For this new effort, advocates focused on including workers who have not been at the forefront of conversations about pandemic “heroes” but who have faced significant risks so they could bring their firsthand knowledge of problems in the state to the process. “Texas is the deadliest state for construction workers in the country. This is something that workers were already talking about,” says Sandra Cisneros-Peeters, an organizer with Workers Defense Project, who noted that Texas is also the only state in the country that does not require employers to provide workers compensation.

For months, local labor organizations met to support the creation of the board. In November, the Harris County Commissioners Court approved the plan 3-2, with Democrats supporting and Republican commissioners opposing. Harris County Judge Lina Hidalgo was a Democrat who told workers in March they needed to think outside the box.

“I challenge you guys to really help us figure out how to push the envelope. I don’t want to paper over the fact that we live in a state with a challenging climate toward workers with legislation,” she said. “So part of what we need to do here is think creatively about how we can push the envelope within county government and co-create and co-govern. Is it possible to do something that is feasible, realistic and yet smart, innovative, and aggressive? And so that’s the trust that I hope we can build together.”

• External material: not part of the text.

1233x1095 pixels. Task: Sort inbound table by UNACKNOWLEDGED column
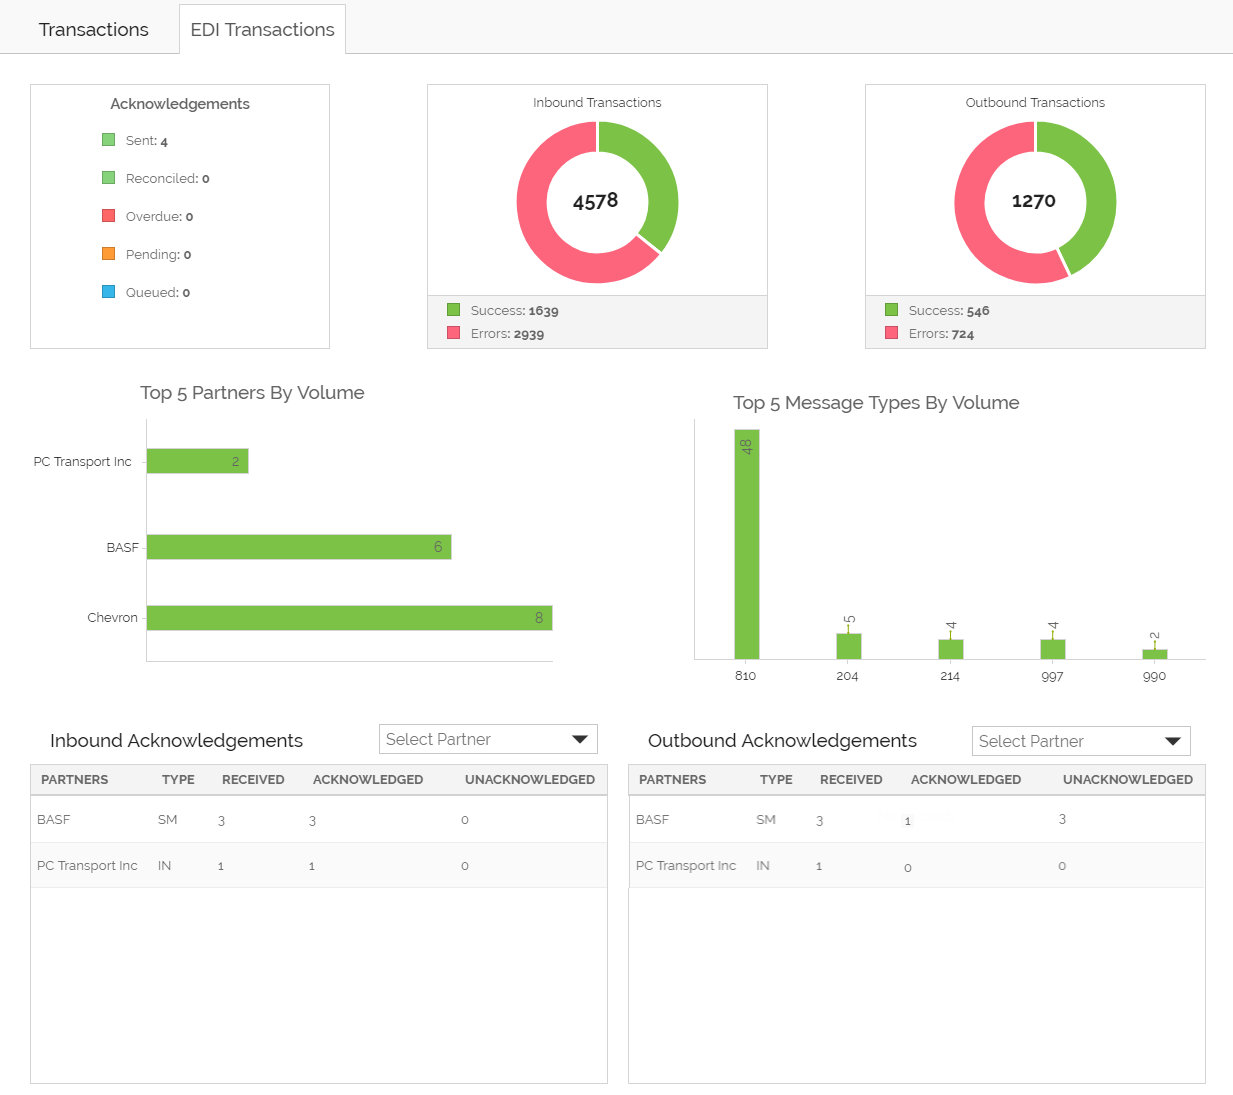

Prepare for the next emergency public

Workers’ efforts in other places around the country are seeing tentative success, too. In Colorado, the farmworkers bill is “really a stepping stone … for what protections can look like,” says Pamela Reséndiz Trujano, executive director of Colorado Jobs with Justice. “We know that we still have so much work to do in terms of making sure that there is actual enforcement and that it forces a cultural change within that industry.”

The law provides a number of protections to Colorado farmworkers, but it was met with strong resistance from farmers. Overtime regulations were also lowered from the original goals. Colorado Jobs with Justice, along with other advocates, recently sued the governor of Colorado. Jared Polis and the state’s labor department, alleging the overtime rules discriminate against farmworkers. In New York, the state Commissioner of Health recently ended the designation of COVID-19 as an airborne infectious disease that presents a serious risk of harm, which means employers are no longer required to implement the NY HERO Act’s workforce safety plans. In Los Angeles, protections from the public health council are only in effect until the declaration of a public emergency is made.

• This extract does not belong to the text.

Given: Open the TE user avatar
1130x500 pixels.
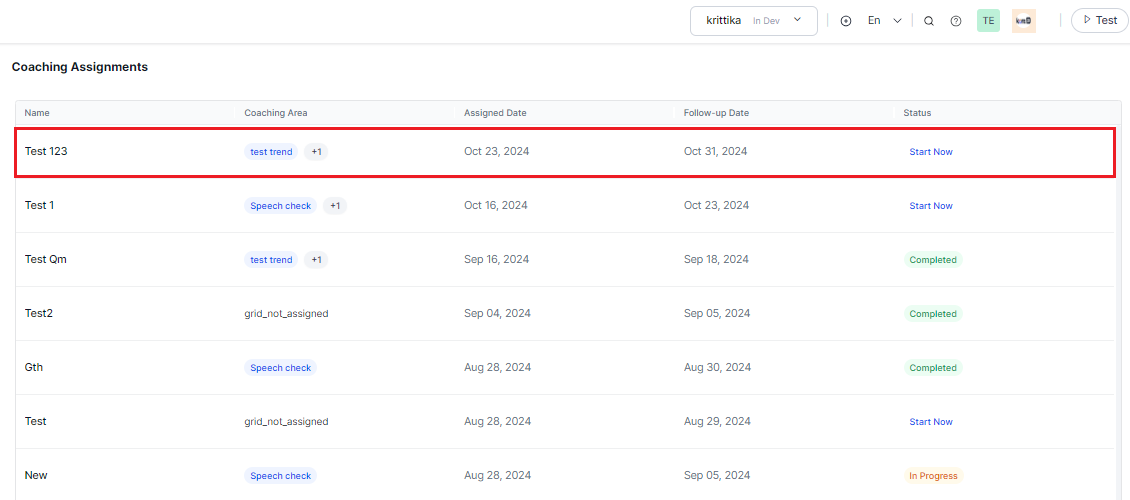Looking at the screenshot, I should [988, 21].
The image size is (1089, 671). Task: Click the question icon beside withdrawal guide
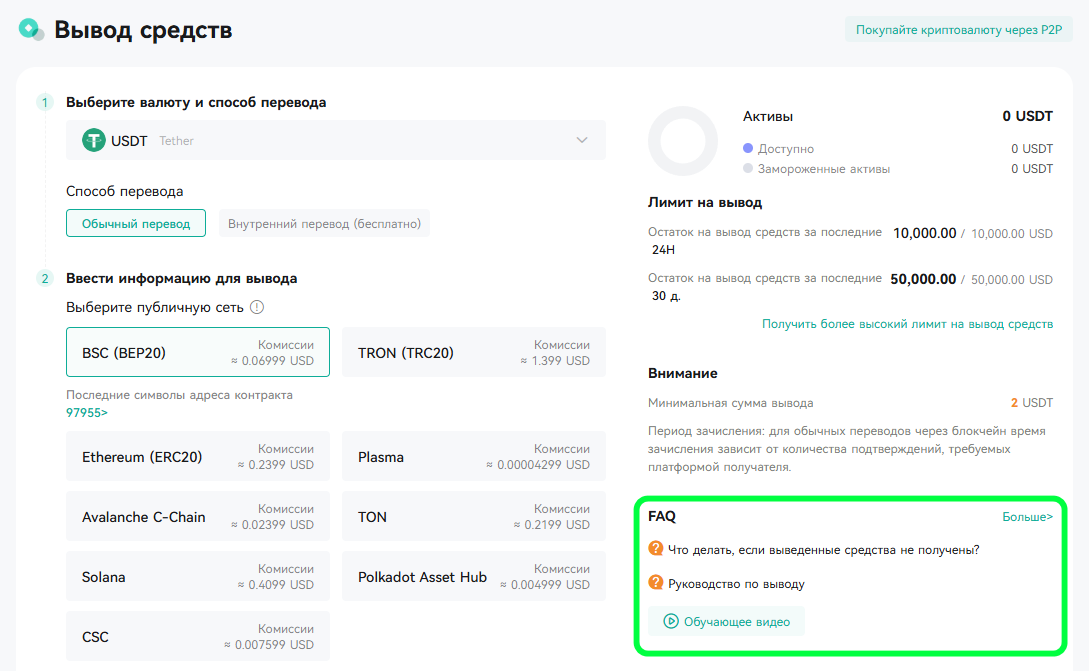[x=655, y=583]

Advocates hope that the workers’ attention will allow them to tweak these protections in the future and make sure they last.

“Regardless of what happens with COVID, we are going to recognize that there are airborne infectious diseases and other issues happening every day,” says Maritza Silva-Farrell, executive director of ALIGN, a community and labor group that worked to pass the New York legislation. “We cannot continue doing business in our country the way we have been. We need to learn the lessons of the pandemic and 2020 and give the essential workers not only a clap, but give them the protections and the wages that they need to be able to sustain.”

Batiz Alvarez, Houston views the increasing number of attempts around the country to be a positive sign.

“It’s inspiring workers to pass similar boards that actually provide a voice for workers,” he says, “and for workers to be able to realize all of their dreams, like basic health and safety protections that actually make workers feel valued.”